На монтаже я сидела, словно на раскаленной сковороде. Не могла сосредоточиться на картинке, стучала ручкой по столу вместо того, чтобы отмечать таймкоды мест, которые нужно переделать. Мысли возвращались к бывшему другу. В моих фантазиях он то лежал где-то в канаве, слишком пьяный, чтобы идти. То мне представлялось, что хмельного Гошу ограбили и убили.
- Ты где витаешь, двоечница? - взгляд Изика был настолько колючий, что я почувствовала боль в голове. - Шпагоглотателя своего вспоминаешь?
- Нет, не угадали, - в голове уже крутились мысли, что Георгий мог просто нарваться на драку, пойти в пьяном угаре по реке и провалиться под лед.
- Ты о ком-то напряженно думаешь, но не о Суворове точно, - вынес вердикт старый ассистент.
- Климин пропал, - как непривычно было называть его фамилию, он всегда был для меня просто Гошей, а сейчас чужой человек.
- Да, вся контора еще со вчера обсуждает. Неделю найти не могут, - вклинился Олег, режиссер монтажа.

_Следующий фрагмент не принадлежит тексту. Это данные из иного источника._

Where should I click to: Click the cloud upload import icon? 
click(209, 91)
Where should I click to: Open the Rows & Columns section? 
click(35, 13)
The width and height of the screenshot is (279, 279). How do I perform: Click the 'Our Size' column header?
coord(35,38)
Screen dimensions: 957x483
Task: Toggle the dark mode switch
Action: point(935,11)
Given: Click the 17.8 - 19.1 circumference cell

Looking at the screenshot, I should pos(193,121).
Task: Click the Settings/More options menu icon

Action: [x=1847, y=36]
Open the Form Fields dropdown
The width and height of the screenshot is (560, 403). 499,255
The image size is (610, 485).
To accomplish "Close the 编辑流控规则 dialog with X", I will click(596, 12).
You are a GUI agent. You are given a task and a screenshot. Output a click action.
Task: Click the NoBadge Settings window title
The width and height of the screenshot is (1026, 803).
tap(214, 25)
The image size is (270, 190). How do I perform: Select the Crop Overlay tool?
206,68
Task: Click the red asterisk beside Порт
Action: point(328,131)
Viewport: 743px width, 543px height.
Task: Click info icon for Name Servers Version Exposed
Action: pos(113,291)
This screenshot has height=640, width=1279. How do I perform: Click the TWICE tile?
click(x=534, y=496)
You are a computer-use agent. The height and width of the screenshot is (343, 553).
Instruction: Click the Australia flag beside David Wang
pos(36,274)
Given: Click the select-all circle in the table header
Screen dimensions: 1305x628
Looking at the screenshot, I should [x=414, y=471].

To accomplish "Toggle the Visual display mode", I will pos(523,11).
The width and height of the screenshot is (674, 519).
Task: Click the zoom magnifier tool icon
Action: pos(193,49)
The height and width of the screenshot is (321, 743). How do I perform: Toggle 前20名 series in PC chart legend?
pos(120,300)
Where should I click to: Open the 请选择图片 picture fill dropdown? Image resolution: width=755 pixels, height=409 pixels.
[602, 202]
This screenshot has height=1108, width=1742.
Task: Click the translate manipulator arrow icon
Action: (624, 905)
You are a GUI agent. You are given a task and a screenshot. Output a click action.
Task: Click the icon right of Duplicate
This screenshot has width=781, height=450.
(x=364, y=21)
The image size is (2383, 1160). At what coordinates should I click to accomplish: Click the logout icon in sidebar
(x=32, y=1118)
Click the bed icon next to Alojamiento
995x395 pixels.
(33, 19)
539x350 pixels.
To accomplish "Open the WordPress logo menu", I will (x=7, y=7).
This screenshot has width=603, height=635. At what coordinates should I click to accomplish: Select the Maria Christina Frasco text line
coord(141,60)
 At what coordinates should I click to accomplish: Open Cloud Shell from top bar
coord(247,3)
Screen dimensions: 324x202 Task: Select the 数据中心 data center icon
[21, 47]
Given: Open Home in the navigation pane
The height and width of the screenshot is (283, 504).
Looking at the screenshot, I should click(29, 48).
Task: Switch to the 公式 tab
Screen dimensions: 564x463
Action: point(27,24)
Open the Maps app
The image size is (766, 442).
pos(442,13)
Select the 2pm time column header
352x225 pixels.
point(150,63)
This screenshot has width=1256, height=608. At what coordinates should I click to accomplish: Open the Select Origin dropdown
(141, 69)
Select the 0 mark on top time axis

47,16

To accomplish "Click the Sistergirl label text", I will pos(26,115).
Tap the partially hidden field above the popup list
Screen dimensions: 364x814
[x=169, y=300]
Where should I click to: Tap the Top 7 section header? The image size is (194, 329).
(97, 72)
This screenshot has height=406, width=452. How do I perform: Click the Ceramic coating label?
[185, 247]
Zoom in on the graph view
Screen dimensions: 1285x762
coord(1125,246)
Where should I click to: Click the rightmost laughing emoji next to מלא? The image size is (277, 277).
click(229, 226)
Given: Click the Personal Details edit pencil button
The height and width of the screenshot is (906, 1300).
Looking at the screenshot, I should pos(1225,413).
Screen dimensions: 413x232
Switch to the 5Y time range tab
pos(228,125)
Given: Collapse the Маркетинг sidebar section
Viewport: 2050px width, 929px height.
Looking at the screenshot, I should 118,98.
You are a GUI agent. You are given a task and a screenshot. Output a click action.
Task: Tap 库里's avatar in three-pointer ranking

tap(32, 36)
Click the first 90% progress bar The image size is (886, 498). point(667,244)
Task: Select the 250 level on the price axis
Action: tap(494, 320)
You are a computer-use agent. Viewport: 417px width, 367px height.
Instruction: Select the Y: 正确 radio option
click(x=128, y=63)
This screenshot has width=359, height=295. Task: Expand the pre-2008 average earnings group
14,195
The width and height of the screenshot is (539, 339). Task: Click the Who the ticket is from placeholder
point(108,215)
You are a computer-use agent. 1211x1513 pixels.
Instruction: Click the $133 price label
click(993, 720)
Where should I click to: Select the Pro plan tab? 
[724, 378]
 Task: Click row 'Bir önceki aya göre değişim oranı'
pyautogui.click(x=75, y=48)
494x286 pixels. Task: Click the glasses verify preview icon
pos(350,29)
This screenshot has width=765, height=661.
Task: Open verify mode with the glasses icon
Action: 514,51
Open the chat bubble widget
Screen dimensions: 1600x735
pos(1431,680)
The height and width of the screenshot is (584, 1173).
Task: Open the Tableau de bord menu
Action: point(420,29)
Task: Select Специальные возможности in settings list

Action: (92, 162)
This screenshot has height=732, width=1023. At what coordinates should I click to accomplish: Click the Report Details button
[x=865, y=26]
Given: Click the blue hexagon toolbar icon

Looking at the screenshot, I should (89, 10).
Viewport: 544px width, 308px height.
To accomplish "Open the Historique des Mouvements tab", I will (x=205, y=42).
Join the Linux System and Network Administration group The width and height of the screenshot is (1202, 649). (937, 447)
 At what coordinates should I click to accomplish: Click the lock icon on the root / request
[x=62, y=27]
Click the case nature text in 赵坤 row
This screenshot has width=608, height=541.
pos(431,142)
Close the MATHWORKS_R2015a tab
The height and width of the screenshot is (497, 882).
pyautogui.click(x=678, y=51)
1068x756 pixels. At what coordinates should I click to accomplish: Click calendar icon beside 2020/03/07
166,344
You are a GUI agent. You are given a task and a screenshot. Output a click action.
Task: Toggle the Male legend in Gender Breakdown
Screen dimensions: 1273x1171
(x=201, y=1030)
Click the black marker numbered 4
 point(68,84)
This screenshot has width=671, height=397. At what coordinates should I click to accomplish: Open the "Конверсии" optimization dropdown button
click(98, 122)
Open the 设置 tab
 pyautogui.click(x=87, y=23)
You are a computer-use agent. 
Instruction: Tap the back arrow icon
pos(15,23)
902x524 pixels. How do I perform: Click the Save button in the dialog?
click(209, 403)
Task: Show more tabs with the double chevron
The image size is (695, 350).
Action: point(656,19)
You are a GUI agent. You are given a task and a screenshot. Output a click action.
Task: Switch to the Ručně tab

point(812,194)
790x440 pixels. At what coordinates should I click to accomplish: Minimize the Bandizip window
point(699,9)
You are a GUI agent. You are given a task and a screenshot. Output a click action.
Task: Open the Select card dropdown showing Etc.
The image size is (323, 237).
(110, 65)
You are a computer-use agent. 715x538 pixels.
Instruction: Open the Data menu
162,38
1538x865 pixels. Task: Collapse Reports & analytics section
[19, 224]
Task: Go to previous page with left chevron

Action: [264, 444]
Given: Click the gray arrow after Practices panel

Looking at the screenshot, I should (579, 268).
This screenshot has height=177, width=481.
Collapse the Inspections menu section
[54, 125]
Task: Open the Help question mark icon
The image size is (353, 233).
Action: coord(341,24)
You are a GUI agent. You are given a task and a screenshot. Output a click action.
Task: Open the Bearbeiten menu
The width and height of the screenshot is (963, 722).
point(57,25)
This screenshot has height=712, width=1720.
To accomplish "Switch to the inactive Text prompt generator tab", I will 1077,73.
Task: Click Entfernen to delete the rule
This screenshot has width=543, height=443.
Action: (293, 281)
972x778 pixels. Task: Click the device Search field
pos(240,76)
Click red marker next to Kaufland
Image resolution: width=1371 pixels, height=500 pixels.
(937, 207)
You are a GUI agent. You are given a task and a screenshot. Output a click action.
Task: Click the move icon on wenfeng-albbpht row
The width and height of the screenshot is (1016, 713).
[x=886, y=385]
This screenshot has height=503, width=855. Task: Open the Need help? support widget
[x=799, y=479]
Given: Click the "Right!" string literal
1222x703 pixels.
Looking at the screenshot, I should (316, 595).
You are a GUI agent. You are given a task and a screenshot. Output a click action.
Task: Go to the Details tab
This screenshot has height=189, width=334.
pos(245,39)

- Ну, может, валяется где-то под забором бедный зяблик, - Изик называл моего бывшего друга всегда именно в честь этой маленькой птички. - Того гляди, озяб на смерть.
- Хороший каламбур, Изяслав Андреевич, - я остановила взгляд на окне, на улице шел снег, - Жизнеутверждающий: зяблик озяб.
- Иди ищи тогда свою птичку певчую, - проговорил пенсионер. - Все равно ты деморализована. Но когда найдешь, не ругай. Я его понимаю.
Я повернулась на старика. Олег откинулся в кресле и скабрезно заулыбался, поняв намек Ершова.
- Я сам такой был в его годы, когда встретил свою Веронику, - мечтательно протянул Изик. - Иди-иди. Мы тут с кнопочником сами разберемся.
Я пришла на набережную Ангары. Здесь мы часто гуляли всей компанией, пока Лена не вышла замуж в третий раз. Я думала, что может быть Гоша решил романтично выпивать с видом на дочь Байкала. В будний день здесь стояла тишина, которую иногда нарушали крики ворон и галдеж проходящих мимо студентов. Мне пришлось дойти до памятника Якову Похабову. У его подножия сидела черная фигура. Сначала мне показалось, что человек не шевелится. Когда я подошла ближе, то поняла, что это мужчина, он периодически прикладывает флягу ко рту. На подходе я разглядела в незнакомце Гошу.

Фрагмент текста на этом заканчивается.